But it was only this last semester, the one that just concluded this week, where I felt that at every point during the semester — from day 1 all the way through turning in course grades yesterday — the specs grading system I had in place was working the way I wanted. It’s still not 100% there, of course, but I think I have a blueprint of how to use specs grading moving forward1 and of course, I want to share it with everyone.

What is specs grading?

In specifications grading, instead of using points to assess student work, the work is graded on a two-level rubric — that is, some variation on Pass/Fail or Satisfactory/Unsatisfactory. Instructors craft a set of specifications or “specs” for assignments that define what Satisfactory work looks like. When the work is handed in, the instructor simply categorizes it as Satisfactory or Unsatisfactory depending on whether it meets the specs or doesn’t. There are no points, so there is no partial credit. Instead, instructors give detailed feedback on student work, and specs grading includes giving students the opportunity to revise their work based on the feedback, and submit a revision as an attempt to meet specs.

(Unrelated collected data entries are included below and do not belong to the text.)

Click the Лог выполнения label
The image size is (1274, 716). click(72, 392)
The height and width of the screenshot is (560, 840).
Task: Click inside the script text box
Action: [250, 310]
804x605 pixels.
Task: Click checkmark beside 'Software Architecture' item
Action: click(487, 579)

Specs grading still uses an A/B/C/D/F course grade reporting approach, but the letter grades are earned differently. Rather than calculating complex weighted averages of points — which you can’t do because there are no points — letter grades are earned by completing “bundles” of work which increase in size and scope as the letter grade being targeted goes higher. The idea is that students who want a “C” in the course have to do a certain amount of work that meets the specs; those wanting a “B” have to do everything the “C” people do, but more of it and of higher quality and/or difficulty level. Similarly the “A” students do everything the “B” students do plus even greater quantity and quality.

Done right, specs grading allows students choice and agency in how and when they are assessed; students are graded on what they can eventually show that they know, and they get to learn from mistakes and build upon failures; their grades are based on actual concrete evidence of learning; and the grades themselves convey actual meaning because they can be traced back to concrete evidence tied to detailed specifications of quality. The instructor often saves time too, because instead of determining how to allocate points (which takes more time than you think), she just determines whether the work is good enough or not, and gives feedback instead.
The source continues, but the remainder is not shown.